About this task:
Please filter the entries for the word "dropdown" and copy every line that has it.

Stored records
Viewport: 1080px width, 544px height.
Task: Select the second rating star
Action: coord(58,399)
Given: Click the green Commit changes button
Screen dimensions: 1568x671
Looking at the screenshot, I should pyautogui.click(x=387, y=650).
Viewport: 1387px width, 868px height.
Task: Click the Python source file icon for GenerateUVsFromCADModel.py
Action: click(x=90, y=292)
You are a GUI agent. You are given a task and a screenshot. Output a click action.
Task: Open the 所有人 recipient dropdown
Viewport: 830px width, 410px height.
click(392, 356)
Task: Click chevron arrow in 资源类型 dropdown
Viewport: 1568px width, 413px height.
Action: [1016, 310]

* * *

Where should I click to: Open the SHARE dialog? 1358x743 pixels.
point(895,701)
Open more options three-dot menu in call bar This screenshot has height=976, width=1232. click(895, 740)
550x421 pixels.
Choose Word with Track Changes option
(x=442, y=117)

Completed exercise:
Task: Open the 所有人 recipient dropdown
Task: Click chevron arrow in 资源类型 dropdown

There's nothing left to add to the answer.